### Problem requirements
Within the material below, locate the line with "Where should I click to: Click the 搜索分区" and the line with "Task: Expand the top combo box dropdown arrow", then return those two lines and all lines between them, exactly as written.

[[ The data, beginning ]]

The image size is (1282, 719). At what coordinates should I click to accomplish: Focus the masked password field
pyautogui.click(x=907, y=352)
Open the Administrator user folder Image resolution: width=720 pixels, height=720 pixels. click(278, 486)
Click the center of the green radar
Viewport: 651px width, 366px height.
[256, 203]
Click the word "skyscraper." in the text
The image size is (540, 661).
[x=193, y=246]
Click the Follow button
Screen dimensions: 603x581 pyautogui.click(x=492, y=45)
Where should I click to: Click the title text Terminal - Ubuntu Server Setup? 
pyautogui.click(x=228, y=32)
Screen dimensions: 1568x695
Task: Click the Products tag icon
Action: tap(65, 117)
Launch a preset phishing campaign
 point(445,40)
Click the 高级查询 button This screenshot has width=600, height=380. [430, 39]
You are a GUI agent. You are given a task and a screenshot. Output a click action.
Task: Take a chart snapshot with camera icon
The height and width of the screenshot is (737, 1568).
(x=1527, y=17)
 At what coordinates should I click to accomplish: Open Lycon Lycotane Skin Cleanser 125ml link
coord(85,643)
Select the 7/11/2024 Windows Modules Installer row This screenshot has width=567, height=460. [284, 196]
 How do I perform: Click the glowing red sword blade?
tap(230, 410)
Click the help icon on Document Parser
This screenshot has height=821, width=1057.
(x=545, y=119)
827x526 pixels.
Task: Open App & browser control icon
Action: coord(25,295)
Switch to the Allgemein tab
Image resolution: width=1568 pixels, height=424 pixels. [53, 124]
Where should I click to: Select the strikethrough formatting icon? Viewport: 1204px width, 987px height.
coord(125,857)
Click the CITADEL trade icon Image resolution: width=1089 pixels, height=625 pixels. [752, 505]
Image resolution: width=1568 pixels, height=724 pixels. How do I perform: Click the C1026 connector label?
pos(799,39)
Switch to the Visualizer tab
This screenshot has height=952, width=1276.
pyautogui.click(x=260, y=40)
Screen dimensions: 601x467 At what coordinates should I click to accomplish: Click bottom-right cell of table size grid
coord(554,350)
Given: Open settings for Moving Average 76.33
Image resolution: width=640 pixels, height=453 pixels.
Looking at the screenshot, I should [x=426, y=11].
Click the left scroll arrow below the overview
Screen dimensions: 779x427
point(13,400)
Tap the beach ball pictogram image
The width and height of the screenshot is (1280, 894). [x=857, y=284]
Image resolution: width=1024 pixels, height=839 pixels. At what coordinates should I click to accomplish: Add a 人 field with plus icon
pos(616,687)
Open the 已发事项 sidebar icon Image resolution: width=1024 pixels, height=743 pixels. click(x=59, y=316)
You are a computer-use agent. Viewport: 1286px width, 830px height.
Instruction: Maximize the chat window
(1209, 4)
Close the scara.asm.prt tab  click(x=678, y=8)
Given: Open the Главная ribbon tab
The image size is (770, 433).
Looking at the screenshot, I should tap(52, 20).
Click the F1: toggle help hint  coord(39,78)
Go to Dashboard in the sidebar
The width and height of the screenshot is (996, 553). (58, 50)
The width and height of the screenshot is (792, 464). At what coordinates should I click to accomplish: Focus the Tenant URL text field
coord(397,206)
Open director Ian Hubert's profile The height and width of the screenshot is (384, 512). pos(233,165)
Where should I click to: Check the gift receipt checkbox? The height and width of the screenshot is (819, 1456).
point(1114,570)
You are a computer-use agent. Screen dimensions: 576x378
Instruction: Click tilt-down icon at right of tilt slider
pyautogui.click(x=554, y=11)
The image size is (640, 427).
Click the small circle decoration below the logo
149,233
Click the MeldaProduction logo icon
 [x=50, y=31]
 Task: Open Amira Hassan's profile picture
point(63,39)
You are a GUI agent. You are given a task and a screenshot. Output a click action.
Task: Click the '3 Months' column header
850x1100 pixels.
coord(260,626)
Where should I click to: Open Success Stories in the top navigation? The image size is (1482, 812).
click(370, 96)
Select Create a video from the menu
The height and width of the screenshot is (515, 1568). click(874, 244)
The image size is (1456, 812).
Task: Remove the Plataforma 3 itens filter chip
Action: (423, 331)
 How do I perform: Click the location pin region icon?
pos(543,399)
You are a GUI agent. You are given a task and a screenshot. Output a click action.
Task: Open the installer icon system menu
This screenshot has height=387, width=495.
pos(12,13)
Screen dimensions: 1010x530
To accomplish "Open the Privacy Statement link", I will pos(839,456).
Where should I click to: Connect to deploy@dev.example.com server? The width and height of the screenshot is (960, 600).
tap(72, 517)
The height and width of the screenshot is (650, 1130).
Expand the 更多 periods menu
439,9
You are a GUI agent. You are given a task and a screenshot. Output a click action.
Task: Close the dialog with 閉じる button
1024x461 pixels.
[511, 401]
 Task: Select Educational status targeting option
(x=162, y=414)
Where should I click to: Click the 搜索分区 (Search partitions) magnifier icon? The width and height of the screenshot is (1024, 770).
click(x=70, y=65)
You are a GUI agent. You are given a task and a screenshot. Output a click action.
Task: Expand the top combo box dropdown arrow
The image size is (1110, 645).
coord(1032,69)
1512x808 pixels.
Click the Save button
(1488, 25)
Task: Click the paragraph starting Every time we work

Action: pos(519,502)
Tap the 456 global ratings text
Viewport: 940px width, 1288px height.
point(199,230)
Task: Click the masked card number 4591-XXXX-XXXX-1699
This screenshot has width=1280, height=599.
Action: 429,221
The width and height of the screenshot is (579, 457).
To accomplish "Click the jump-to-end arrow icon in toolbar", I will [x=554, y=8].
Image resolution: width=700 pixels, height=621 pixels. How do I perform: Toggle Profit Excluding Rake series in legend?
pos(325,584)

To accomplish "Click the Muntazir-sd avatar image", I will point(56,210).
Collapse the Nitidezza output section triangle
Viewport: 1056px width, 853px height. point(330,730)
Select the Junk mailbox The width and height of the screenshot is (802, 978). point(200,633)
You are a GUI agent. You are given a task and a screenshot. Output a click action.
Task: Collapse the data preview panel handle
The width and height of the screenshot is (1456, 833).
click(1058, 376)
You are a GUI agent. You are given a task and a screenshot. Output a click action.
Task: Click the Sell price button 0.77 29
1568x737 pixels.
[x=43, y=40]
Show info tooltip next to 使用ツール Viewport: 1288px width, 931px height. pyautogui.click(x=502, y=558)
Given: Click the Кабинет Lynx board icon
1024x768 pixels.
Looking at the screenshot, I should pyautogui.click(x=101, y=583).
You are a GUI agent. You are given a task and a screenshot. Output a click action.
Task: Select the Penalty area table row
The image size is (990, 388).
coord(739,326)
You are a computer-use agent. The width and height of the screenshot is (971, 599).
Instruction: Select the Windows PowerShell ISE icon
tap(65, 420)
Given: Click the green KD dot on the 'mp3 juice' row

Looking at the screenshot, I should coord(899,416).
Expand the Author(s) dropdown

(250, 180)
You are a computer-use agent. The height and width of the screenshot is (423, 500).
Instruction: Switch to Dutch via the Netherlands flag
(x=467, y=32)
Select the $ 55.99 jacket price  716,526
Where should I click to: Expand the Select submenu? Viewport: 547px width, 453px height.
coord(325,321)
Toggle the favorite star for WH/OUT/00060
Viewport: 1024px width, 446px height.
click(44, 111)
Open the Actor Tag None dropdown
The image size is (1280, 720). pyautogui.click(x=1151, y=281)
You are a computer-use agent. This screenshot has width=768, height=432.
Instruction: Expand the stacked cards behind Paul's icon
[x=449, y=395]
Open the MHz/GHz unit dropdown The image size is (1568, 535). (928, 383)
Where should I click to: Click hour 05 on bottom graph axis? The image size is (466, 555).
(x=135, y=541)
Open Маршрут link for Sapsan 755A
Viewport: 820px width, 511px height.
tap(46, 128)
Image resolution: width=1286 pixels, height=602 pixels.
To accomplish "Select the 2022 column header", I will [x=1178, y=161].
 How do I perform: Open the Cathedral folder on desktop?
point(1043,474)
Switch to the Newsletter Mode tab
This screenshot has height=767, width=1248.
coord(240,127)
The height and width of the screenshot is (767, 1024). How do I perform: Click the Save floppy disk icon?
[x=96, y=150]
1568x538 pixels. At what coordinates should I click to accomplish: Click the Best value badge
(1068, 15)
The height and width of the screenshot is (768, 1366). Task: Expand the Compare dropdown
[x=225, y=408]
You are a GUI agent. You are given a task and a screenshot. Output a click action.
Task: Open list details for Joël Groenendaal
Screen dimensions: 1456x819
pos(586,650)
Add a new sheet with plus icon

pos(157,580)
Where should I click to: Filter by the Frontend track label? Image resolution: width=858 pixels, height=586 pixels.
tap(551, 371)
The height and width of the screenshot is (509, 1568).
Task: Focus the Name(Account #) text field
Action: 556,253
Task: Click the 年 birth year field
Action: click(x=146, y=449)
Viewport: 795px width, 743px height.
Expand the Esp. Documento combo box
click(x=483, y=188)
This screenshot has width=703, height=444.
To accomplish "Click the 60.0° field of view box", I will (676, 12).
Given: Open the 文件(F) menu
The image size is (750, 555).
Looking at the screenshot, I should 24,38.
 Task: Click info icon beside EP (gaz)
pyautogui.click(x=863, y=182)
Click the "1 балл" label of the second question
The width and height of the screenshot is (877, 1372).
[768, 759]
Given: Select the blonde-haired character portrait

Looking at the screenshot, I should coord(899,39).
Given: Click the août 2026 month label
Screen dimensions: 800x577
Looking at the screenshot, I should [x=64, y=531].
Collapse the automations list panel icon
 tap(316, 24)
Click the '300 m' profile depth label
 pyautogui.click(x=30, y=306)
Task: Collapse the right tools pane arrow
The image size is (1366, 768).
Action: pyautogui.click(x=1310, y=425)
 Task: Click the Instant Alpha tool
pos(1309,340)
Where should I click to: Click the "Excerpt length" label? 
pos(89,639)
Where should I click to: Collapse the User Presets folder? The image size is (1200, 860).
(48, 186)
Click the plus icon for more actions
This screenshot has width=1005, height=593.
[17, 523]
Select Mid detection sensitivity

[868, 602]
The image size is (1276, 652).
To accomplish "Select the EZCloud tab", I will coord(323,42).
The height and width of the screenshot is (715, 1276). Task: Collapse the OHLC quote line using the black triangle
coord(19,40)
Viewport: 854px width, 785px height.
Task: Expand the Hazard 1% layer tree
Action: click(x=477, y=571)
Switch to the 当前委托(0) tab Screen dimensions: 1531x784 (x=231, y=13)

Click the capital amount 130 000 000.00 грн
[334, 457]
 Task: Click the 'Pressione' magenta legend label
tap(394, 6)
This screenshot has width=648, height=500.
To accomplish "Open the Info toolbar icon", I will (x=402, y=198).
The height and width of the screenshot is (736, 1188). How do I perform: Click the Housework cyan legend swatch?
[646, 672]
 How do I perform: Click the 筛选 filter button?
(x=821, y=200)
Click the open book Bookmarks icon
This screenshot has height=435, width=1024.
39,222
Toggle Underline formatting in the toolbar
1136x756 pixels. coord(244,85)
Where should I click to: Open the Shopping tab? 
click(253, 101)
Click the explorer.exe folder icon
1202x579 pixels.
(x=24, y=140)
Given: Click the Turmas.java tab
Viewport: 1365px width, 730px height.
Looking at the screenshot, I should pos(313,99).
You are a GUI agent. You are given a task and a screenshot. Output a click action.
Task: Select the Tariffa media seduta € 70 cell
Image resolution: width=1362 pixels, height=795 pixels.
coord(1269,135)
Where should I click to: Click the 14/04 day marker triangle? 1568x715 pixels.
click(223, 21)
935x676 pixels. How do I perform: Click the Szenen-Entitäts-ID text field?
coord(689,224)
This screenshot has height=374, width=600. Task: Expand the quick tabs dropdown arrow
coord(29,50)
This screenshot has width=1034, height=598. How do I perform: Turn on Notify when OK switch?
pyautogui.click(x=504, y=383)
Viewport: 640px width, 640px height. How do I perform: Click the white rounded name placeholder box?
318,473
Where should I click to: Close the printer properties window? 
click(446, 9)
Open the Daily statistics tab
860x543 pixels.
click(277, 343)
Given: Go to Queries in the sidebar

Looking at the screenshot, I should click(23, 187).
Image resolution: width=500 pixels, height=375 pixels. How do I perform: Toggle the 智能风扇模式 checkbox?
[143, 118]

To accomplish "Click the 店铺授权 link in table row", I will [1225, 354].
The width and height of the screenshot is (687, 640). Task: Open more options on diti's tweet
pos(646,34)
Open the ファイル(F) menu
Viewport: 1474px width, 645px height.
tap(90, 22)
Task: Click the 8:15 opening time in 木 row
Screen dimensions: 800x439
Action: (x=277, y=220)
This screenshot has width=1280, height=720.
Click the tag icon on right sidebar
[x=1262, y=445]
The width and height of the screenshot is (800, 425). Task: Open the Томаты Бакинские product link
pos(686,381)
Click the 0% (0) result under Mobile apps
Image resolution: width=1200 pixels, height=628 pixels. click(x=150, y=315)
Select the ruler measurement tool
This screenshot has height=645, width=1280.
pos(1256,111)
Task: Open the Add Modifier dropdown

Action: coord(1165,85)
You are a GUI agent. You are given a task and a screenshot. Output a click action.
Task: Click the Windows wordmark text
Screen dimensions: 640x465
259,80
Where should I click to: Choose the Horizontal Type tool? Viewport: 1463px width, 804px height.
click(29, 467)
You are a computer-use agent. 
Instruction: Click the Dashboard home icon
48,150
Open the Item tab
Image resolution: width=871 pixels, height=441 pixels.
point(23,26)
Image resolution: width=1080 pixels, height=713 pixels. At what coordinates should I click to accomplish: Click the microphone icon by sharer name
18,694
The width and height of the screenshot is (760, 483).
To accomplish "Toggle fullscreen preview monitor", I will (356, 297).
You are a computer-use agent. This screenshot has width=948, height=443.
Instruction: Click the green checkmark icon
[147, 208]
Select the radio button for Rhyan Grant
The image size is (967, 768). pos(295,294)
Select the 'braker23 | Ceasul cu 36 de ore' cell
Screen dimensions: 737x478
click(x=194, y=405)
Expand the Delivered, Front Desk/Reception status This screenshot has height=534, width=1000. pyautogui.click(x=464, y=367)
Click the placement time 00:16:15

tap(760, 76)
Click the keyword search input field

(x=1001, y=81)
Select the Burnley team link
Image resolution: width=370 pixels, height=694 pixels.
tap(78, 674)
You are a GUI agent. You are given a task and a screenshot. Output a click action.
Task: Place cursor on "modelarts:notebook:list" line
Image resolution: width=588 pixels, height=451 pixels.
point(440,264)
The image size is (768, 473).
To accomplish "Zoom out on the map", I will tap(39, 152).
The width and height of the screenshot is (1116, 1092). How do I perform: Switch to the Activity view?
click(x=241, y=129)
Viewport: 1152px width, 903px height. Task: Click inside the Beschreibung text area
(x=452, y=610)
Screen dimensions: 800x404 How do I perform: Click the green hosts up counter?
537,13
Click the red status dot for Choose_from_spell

[[ The data, end ]]

### Output
Where should I click to: Click the 搜索分区 (Search partitions) magnifier icon? The width and height of the screenshot is (1024, 770).
click(x=70, y=65)
You are a GUI agent. You are given a task and a screenshot. Output a click action.
Task: Expand the top combo box dropdown arrow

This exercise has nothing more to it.